It had taken some years for Nicole McLean to embrace her God-given breasts, ample at size H cups. So when, at 39, she was diagnosed with stage 3 breast cancer and told, despite her adamant protests, that mastectomy was the best option, McLean never hesitated to pursue reconstruction.
For Barbara Kriss, a second breast cancer diagnosis three years after her first left her eager to do anything to prevent a third. So, at 57, she had both breasts removed — and rather than put her body through any more surgery, she let her chest remain flat.
Deciding what to do about breasts post-mastectomy — implants or natural tissue reconstruction, breast forms or nothing at all — is among the most personal and emotional choices women make in the breast cancer battle.
Some doctors and advocates worry women don’t know all of their options.
A survey last year by the nonprofit Cancer Support Community found that 40 percent of women didn’t receive full information about reconstruction at the time of their breast cancer diagnosis.
“Losing a breast is like an amputation; women need to know that reconstruction is available for everyone,” said Dr. Christopher Trahan, plastic surgeon at the Center for Restorative Breast Surgery in New Orleans. His practice sees many women who were inaccurately told they’re not candidates for reconstruction.
Kriss, by contrast, feels that doctors push reconstruction for women to “feel whole” and don’t acknowledge that breasts aren’t so important to everyone. Kriss, of Miami, was eager to get back to her active lifestyle without further complications, so she asked her mastectomy surgeon to leave her breast-free chest as aesthetically pleasing as possible.
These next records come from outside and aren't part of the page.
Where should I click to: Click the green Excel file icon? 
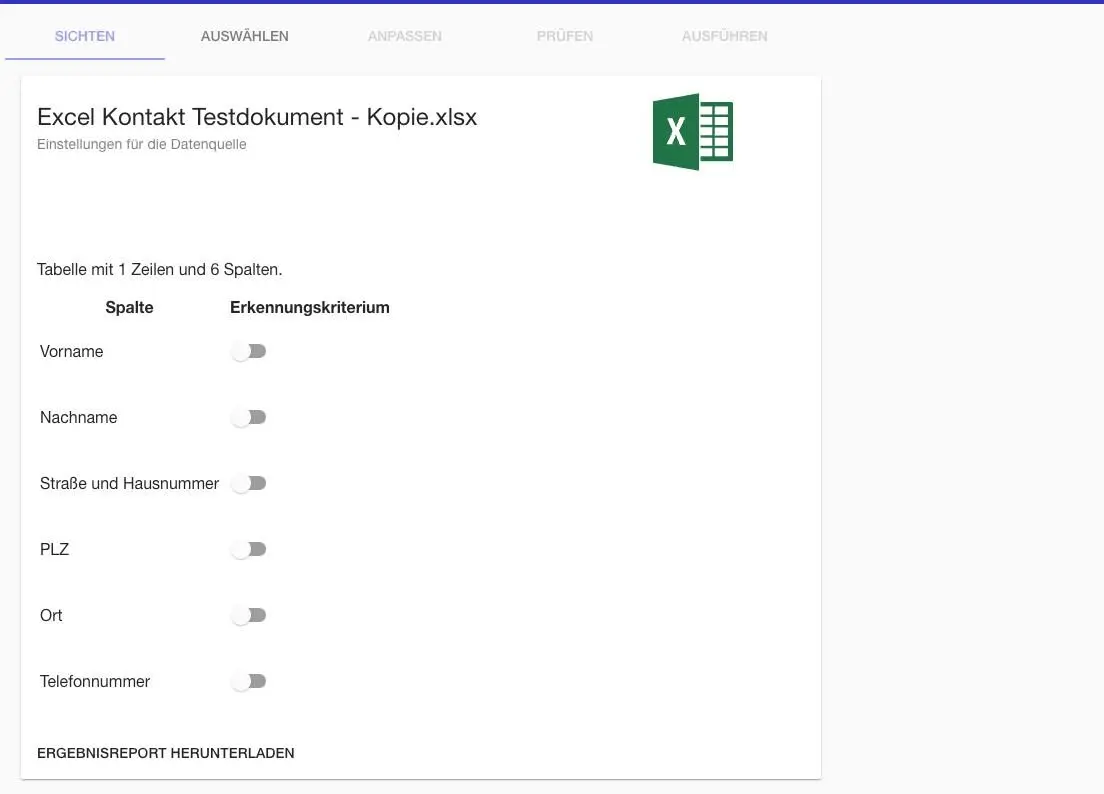point(691,131)
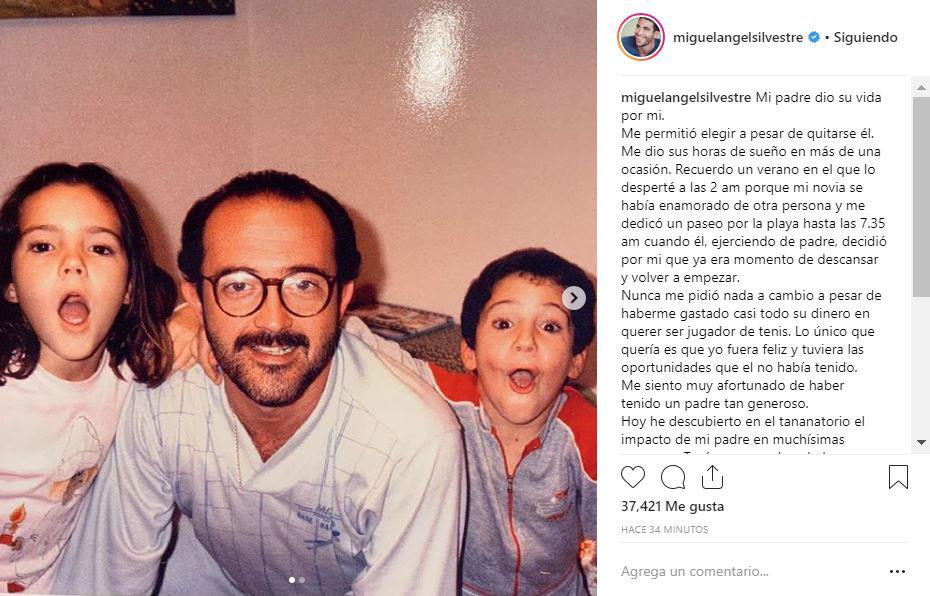Click the caption scrollbar down arrow

point(921,442)
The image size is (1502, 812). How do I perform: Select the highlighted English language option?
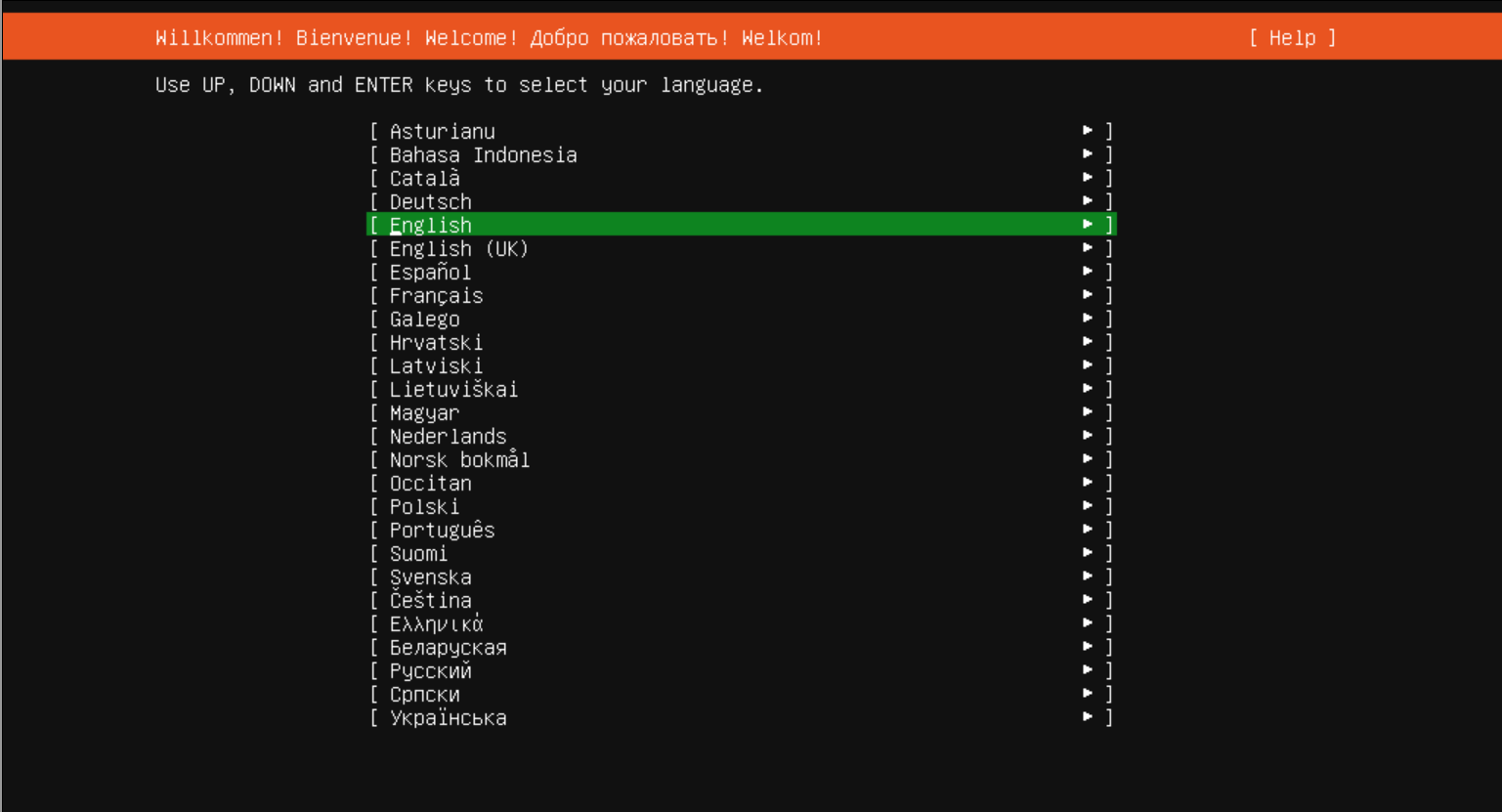click(x=431, y=226)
“I didn’t find it very upsetting,” Kriss said of seeing her symmetrical incisions post-mastectomy. Kriss, now 62, wears breast forms under her clothes and runs the nonprofit site breastfree.org to offer advice and prosthesis resources for women who choose not to reconstruct or want more time to think about it.
Federal law requires group health plans that cover mastectomy to also cover the cost of reconstruction, including surgery to balance an old breast with the new, as well as external breast prostheses. Deductibles and co-payments must be the same as those for other conditions covered by the plan.
Women choosing reconstruction have many options, though they may have to shop around to find doctors with expertise in more innovative procedures.
In addition to silicone implants, which are the most common reconstruction choice, doctors can create new breasts using living tissue from the abdominal region (called TRAM flaps) or upper back (called latissimus dorsi flaps), giving the new breast a live blood supply and much more natural look and feel than implants, Trahan said.
While natural tissue reconstruction is more invasive and entails longer recovery than implants on the front end, implants often require more surgery down the road: Half of women who get silicone gel implants for reconstruction have to get them removed 10 years later, according to the FDA, which also advises those with silicone implants to check for subtle tears every two years with an MRI. Implants also run the risk of capsular contracture, wherein the connective tissue overscars and can cause hardness and pain, and they are not advisable for women who must undergo radiation.